Actualité jurisprudentielle
Informer un agent en disponibilité, qui sollicite sa réintégration, de la vacance de certains postes, ne constitue pas une proposition d’embauche
CAA de PARIS, 6ème chambre, 22/09/2020, 20PA01571, Inédit au recueil Lebon [1]
Un courrier informant un agent en disponibilité, qui sollicite sa réintégration, de la vacance de 3 postes correspondant à son statut et l’invitant à fournir CV et lettre de motivation, ne constitue pas une proposition d’embauche. Ainsi, les offres d’emploi contenues dans ce courrier ne constituaient donc pas pour la Cour, des offres d’emploi fermes et précises, mais seulement une invitation faite à l’intéressée de présenter sa candidature.
Le refus de ces postes, ne saurait conduire au licenciement de cet agent.
En l’espèce, l’agent doit être réintégré dans les effectifs à la date de son éviction et sa carrière, reconstituée.
Un contractuel recruté pour faire face à un accroissement temporaire d’activité ne dispose d’aucun droit à titularisation après la réussite à un concours
CAA de BORDEAUX, 3ème chambre, 16/06/2020, 18BX00941, Inédit au recueil Lebon [2]
Un agent contractuel a été recruté pour faire face à un accroissement temporaire d’activité. Il a été admis au concours d’éducateur territorial de jeunes enfants. Par suite, sa collectivité l’a informé du non-renouvellement de son contrat à son terme. L’agent demande à être titularisé suite à la réussite de son concours.
La Cour, après avoir rappelé qu’un gent public qui a été recruté par un contrat à durée déterminée ne bénéficie pas d'un droit au renouvellement de son contrat, précise que ce même agent ne justifie d’aucun droit à titularisation après réussite de son concours.
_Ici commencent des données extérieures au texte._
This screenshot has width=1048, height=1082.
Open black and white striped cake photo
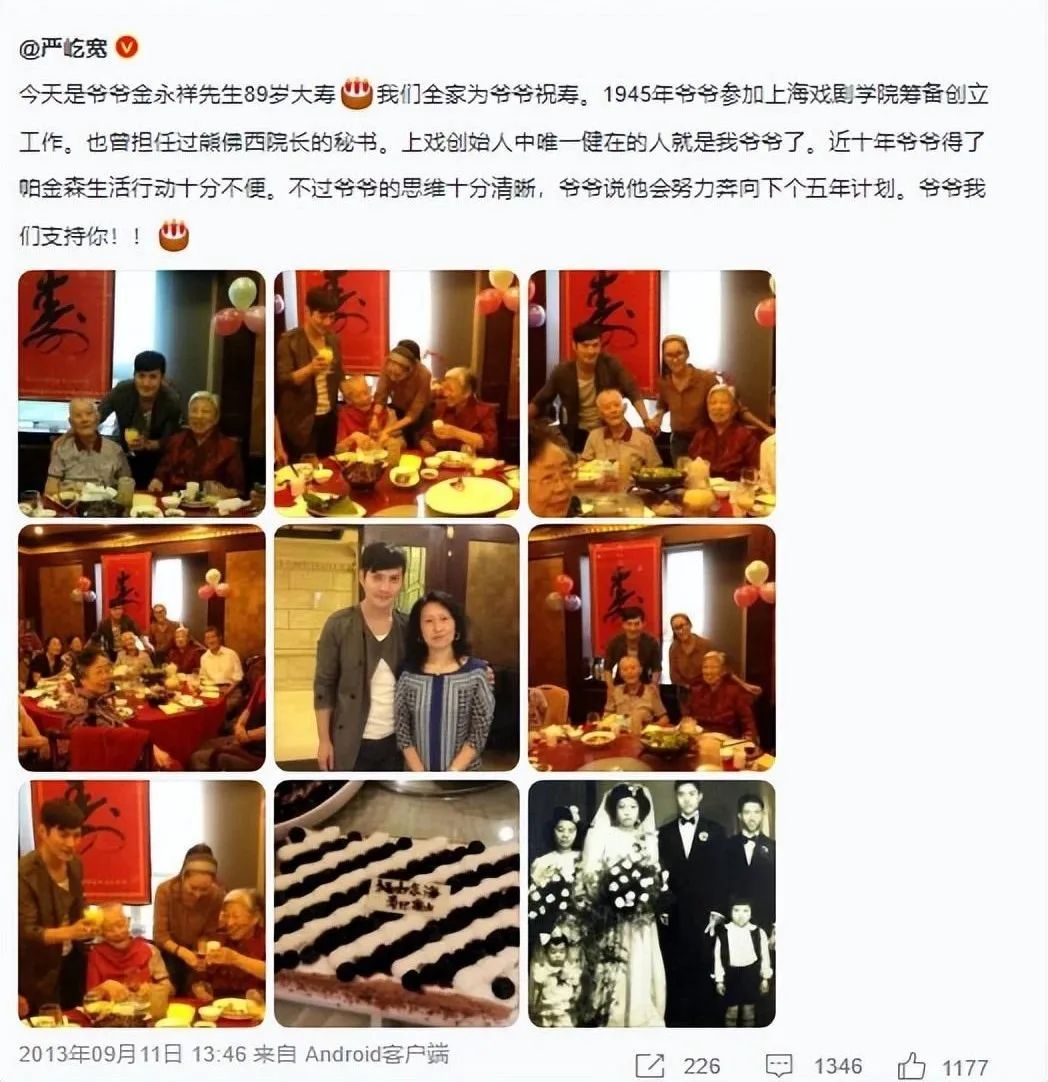[397, 904]
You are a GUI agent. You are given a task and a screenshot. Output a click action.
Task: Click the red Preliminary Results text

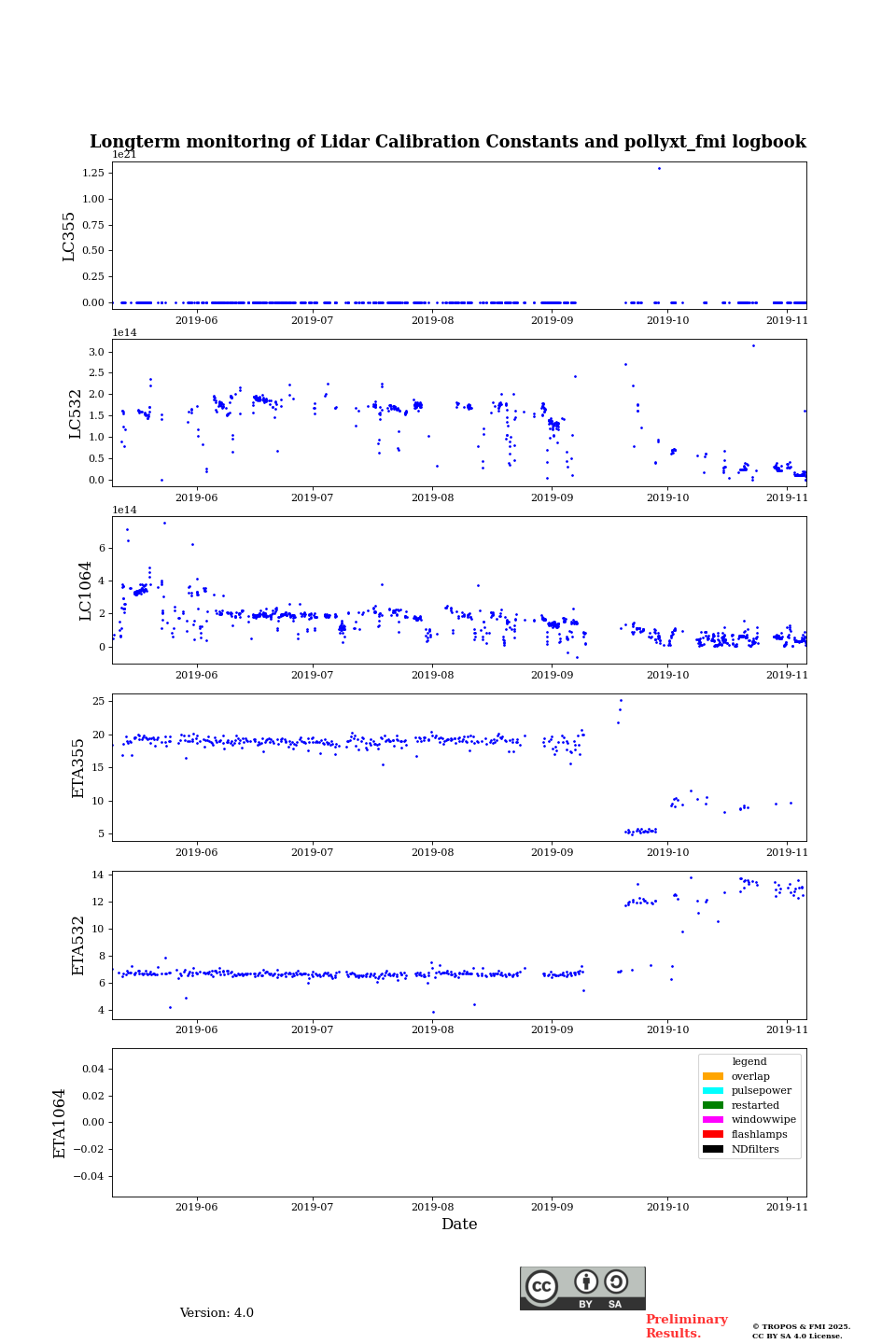pyautogui.click(x=686, y=1326)
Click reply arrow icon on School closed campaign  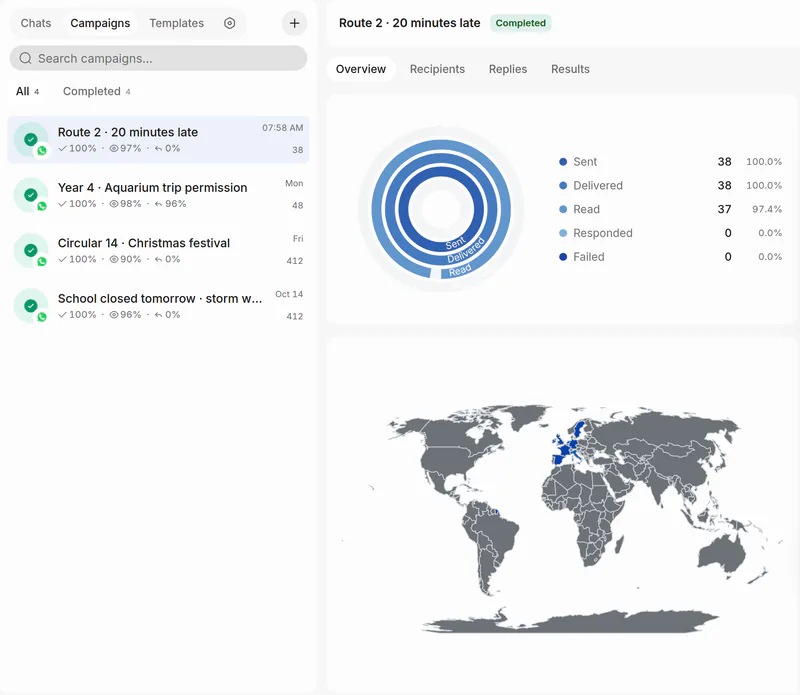pyautogui.click(x=159, y=315)
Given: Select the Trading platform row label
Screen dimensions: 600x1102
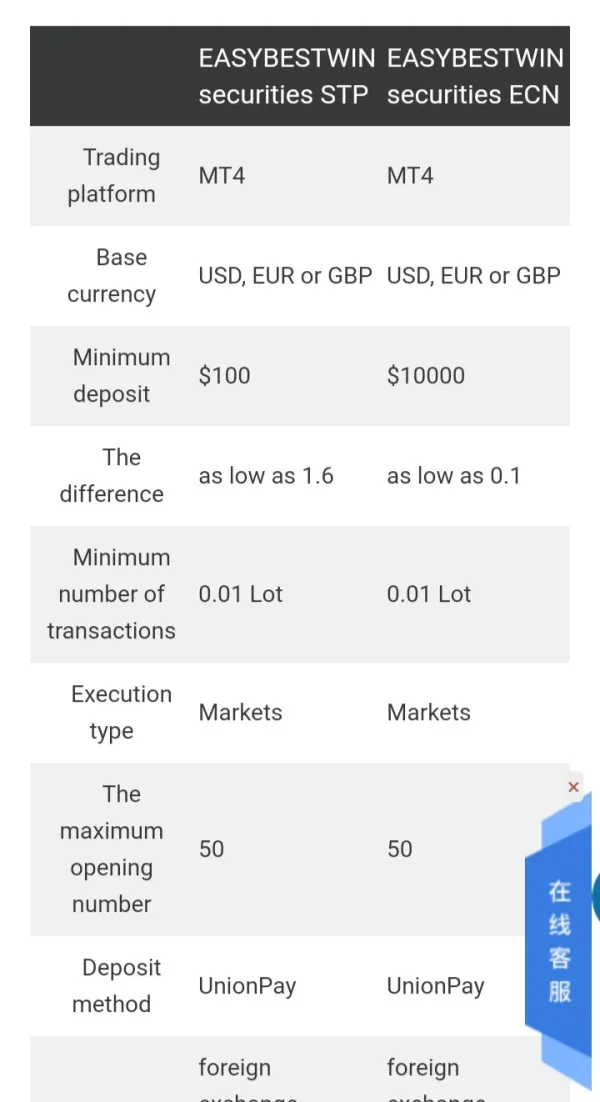Looking at the screenshot, I should pos(112,176).
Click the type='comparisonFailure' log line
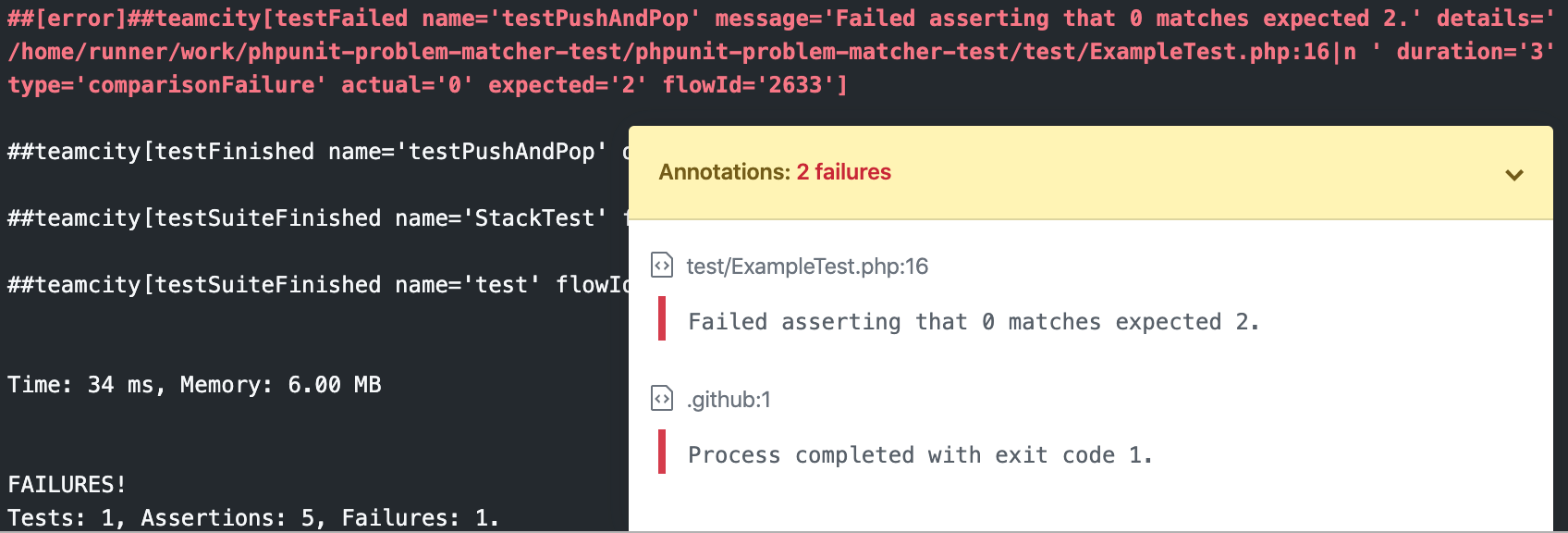The height and width of the screenshot is (533, 1568). pyautogui.click(x=427, y=85)
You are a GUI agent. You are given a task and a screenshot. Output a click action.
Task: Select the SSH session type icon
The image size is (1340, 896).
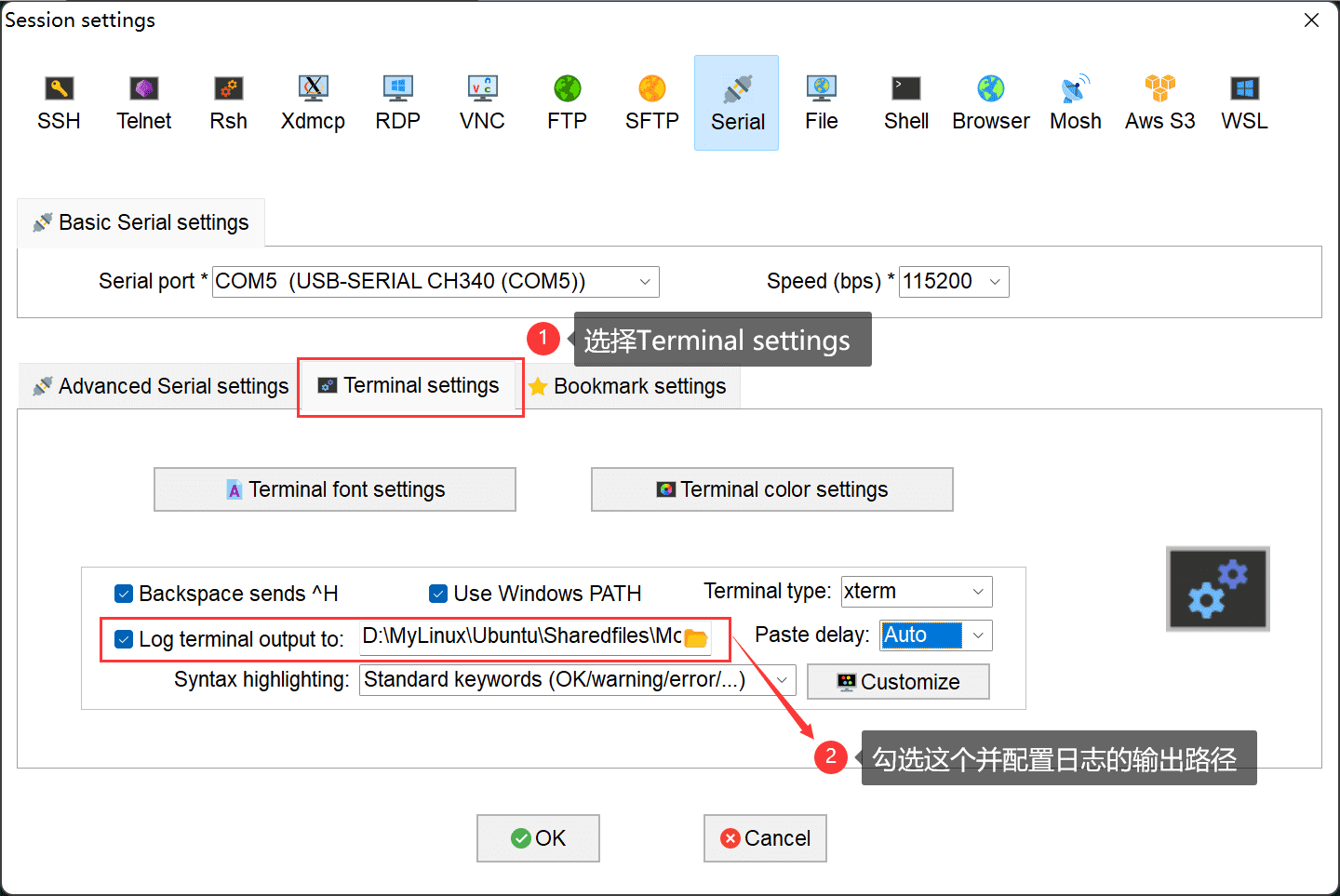point(59,102)
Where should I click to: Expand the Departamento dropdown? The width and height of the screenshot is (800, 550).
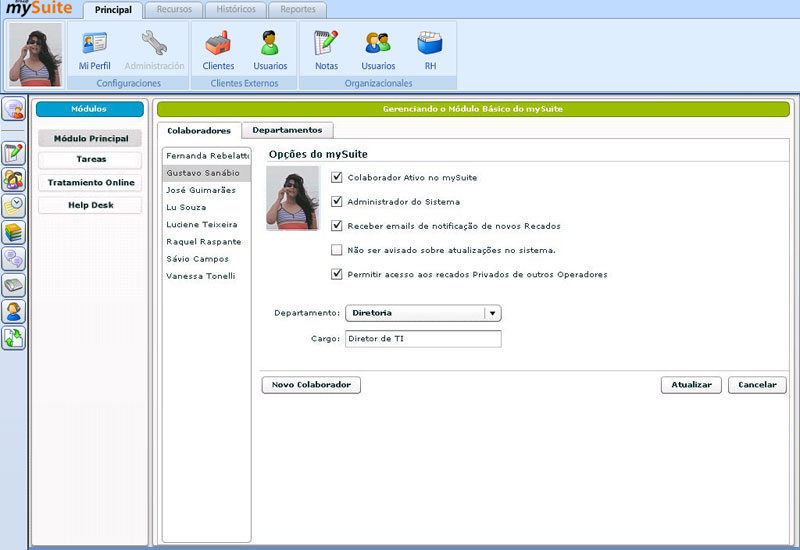(x=491, y=313)
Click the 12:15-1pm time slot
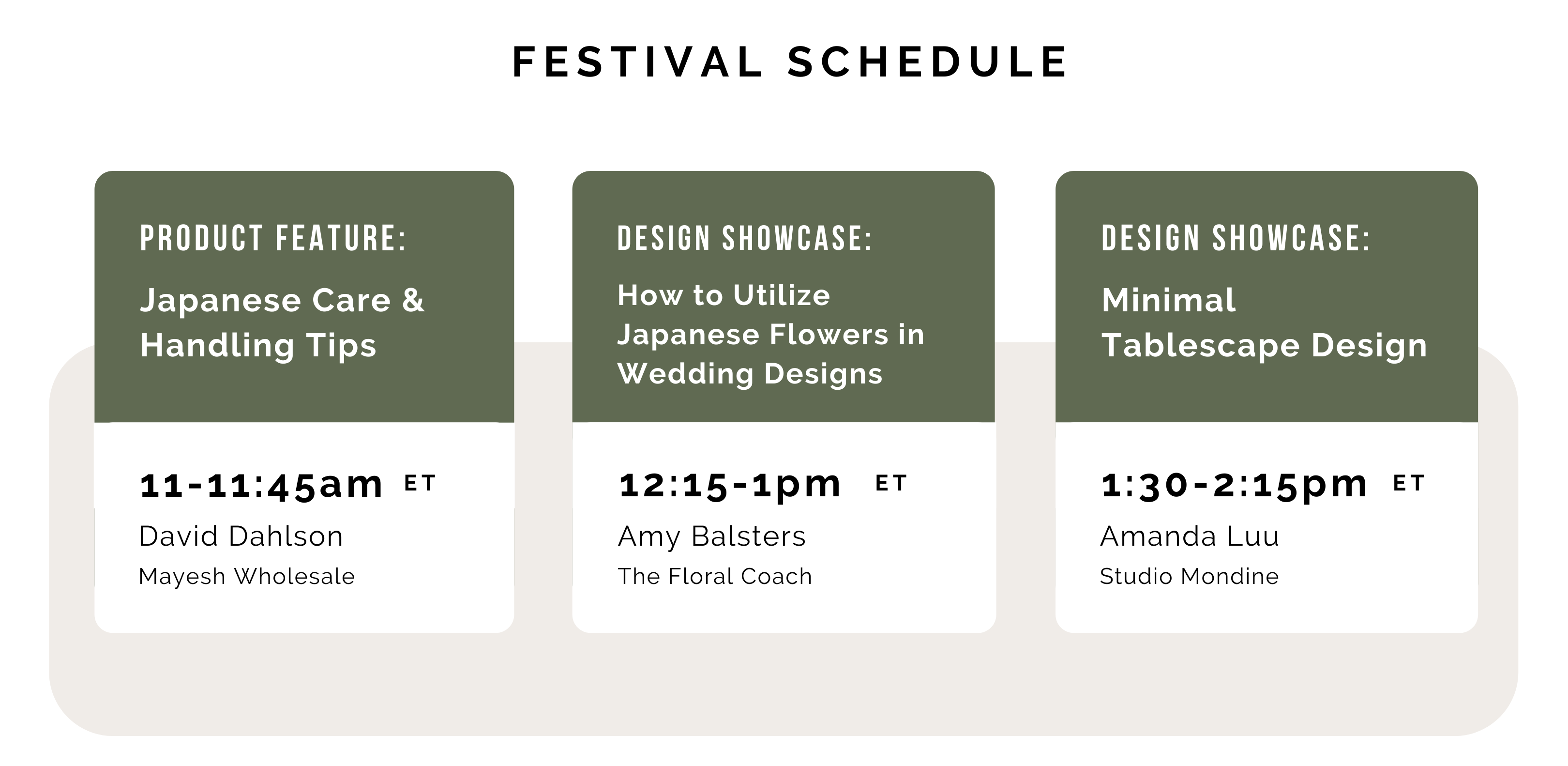Screen dimensions: 1568x766 pyautogui.click(x=730, y=485)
Il en va ainsi même si sa collectivité a financé la préparation à ce concours.
Des dérogations à ce principe existent. Un agent non-titulaire inscrit sur une liste d'aptitude ne peut être nommé en qualité de fonctionnaire stagiaire sur le poste qu'il occupe que s'il a été recruté sur le fondement des articles 3-2 ou 3-3 de la loi du 26 janvier 1984.
En l’espèce, l’agent ne pouvant se prévaloir du caractère permanent de son emploi, il ne rentre pas dans le champ d’application de l’article 3-2 de la loi du 26 janvier 1984 et ne bénéficie pas d’un droit à être nommé en qualité de fonctionnaire stagiaire sur son poste.